[Stored data]
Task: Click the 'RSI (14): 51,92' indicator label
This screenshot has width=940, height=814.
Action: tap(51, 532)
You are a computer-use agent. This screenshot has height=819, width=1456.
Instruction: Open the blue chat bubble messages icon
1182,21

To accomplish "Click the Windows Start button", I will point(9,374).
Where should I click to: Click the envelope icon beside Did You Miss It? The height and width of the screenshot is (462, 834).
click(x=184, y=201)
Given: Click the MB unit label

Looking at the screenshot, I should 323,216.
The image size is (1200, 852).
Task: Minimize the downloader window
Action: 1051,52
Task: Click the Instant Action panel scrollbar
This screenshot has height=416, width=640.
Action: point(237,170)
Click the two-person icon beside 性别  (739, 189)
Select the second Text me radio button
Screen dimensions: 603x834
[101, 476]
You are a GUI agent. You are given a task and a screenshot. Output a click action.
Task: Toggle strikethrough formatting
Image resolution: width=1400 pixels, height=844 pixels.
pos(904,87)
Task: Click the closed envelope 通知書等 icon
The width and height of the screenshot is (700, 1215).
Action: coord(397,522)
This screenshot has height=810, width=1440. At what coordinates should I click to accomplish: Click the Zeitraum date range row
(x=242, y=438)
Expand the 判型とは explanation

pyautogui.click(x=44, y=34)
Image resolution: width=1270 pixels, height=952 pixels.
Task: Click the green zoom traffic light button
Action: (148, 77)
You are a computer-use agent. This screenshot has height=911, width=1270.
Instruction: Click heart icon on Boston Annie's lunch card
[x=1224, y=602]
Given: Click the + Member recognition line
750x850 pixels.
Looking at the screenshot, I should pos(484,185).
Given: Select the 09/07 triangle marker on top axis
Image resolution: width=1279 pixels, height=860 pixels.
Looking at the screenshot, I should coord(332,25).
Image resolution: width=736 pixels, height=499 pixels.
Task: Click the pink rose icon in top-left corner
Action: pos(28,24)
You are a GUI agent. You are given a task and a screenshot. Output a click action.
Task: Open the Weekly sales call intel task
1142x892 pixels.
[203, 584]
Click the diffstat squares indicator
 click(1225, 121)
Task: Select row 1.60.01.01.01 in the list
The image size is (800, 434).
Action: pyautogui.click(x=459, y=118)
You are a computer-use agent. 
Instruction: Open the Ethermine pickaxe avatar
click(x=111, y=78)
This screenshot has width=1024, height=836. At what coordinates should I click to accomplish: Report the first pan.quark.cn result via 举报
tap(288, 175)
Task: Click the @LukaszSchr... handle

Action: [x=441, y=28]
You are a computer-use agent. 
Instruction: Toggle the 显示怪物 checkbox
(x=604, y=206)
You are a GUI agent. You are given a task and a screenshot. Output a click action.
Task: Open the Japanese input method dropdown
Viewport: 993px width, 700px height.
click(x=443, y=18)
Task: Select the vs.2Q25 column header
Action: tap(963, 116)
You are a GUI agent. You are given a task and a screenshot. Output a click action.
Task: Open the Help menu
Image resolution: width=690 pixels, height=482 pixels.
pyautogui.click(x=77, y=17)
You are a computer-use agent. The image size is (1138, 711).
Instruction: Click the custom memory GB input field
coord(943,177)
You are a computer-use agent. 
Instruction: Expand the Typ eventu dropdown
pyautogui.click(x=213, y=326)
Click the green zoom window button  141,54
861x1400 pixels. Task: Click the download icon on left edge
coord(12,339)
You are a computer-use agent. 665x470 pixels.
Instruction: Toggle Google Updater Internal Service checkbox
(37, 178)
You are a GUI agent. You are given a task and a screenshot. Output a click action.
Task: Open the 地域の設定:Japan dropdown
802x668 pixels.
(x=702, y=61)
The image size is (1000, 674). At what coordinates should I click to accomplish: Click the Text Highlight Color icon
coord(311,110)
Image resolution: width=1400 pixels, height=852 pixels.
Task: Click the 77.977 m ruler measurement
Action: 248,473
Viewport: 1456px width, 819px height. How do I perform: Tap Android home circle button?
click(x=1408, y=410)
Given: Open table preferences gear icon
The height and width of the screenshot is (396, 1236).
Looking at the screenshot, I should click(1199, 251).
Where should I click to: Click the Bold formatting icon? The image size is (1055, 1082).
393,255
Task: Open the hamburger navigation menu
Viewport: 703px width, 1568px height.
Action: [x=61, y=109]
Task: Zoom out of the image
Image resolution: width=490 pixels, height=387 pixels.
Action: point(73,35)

INSTRUCTIONS TO FOLLOW:
Every record above belongs in the answer, reproduced exactly.

EXERCISE OUTPUT:
Task: Click the 'RSI (14): 51,92' indicator label
This screenshot has width=940, height=814.
Action: tap(51, 532)
You are a computer-use agent. This screenshot has height=819, width=1456.
Instruction: Open the blue chat bubble messages icon
1182,21

To accomplish "Click the Windows Start button", I will point(9,374).
Where should I click to: Click the envelope icon beside Did You Miss It? The height and width of the screenshot is (462, 834).
click(x=184, y=201)
Given: Click the MB unit label

Looking at the screenshot, I should 323,216.
The image size is (1200, 852).
Task: Minimize the downloader window
Action: 1051,52
Task: Click the Instant Action panel scrollbar
This screenshot has height=416, width=640.
Action: point(237,170)
Click the two-person icon beside 性别  (739, 189)
Select the second Text me radio button
Screen dimensions: 603x834
[101, 476]
You are a GUI agent. You are given a task and a screenshot. Output a click action.
Task: Toggle strikethrough formatting
Image resolution: width=1400 pixels, height=844 pixels.
pos(904,87)
Task: Click the closed envelope 通知書等 icon
The width and height of the screenshot is (700, 1215).
Action: coord(397,522)
This screenshot has height=810, width=1440. At what coordinates should I click to accomplish: Click the Zeitraum date range row
(x=242, y=438)
Expand the 判型とは explanation

pyautogui.click(x=44, y=34)
Image resolution: width=1270 pixels, height=952 pixels.
Task: Click the green zoom traffic light button
Action: (148, 77)
You are a computer-use agent. This screenshot has height=911, width=1270.
Instruction: Click heart icon on Boston Annie's lunch card
[x=1224, y=602]
Given: Click the + Member recognition line
750x850 pixels.
Looking at the screenshot, I should pos(484,185).
Given: Select the 09/07 triangle marker on top axis
Image resolution: width=1279 pixels, height=860 pixels.
Looking at the screenshot, I should coord(332,25).
Image resolution: width=736 pixels, height=499 pixels.
Task: Click the pink rose icon in top-left corner
Action: pos(28,24)
You are a GUI agent. You are given a task and a screenshot. Output a click action.
Task: Open the Weekly sales call intel task
1142x892 pixels.
[203, 584]
Click the diffstat squares indicator
 click(1225, 121)
Task: Select row 1.60.01.01.01 in the list
The image size is (800, 434).
Action: pyautogui.click(x=459, y=118)
You are a computer-use agent. 
Instruction: Open the Ethermine pickaxe avatar
click(x=111, y=78)
This screenshot has width=1024, height=836. At what coordinates should I click to accomplish: Report the first pan.quark.cn result via 举报
tap(288, 175)
Task: Click the @LukaszSchr... handle

Action: [x=441, y=28]
You are a computer-use agent. 
Instruction: Toggle the 显示怪物 checkbox
(x=604, y=206)
You are a GUI agent. You are given a task and a screenshot. Output a click action.
Task: Open the Japanese input method dropdown
Viewport: 993px width, 700px height.
click(x=443, y=18)
Task: Select the vs.2Q25 column header
Action: tap(963, 116)
You are a GUI agent. You are given a task and a screenshot. Output a click action.
Task: Open the Help menu
Image resolution: width=690 pixels, height=482 pixels.
pyautogui.click(x=77, y=17)
You are a computer-use agent. The image size is (1138, 711).
Instruction: Click the custom memory GB input field
coord(943,177)
You are a computer-use agent. 
Instruction: Expand the Typ eventu dropdown
pyautogui.click(x=213, y=326)
Click the green zoom window button  141,54
861x1400 pixels. Task: Click the download icon on left edge
coord(12,339)
You are a computer-use agent. 665x470 pixels.
Instruction: Toggle Google Updater Internal Service checkbox
(37, 178)
You are a GUI agent. You are given a task and a screenshot. Output a click action.
Task: Open the 地域の設定:Japan dropdown
802x668 pixels.
(x=702, y=61)
The image size is (1000, 674). At what coordinates should I click to accomplish: Click the Text Highlight Color icon
coord(311,110)
Image resolution: width=1400 pixels, height=852 pixels.
Task: Click the 77.977 m ruler measurement
Action: 248,473
Viewport: 1456px width, 819px height. How do I perform: Tap Android home circle button?
click(x=1408, y=410)
Given: Open table preferences gear icon
The height and width of the screenshot is (396, 1236).
Looking at the screenshot, I should click(1199, 251).
Where should I click to: Click the Bold formatting icon? The image size is (1055, 1082).
393,255
Task: Open the hamburger navigation menu
Viewport: 703px width, 1568px height.
Action: [x=61, y=109]
Task: Zoom out of the image
Image resolution: width=490 pixels, height=387 pixels.
Action: point(73,35)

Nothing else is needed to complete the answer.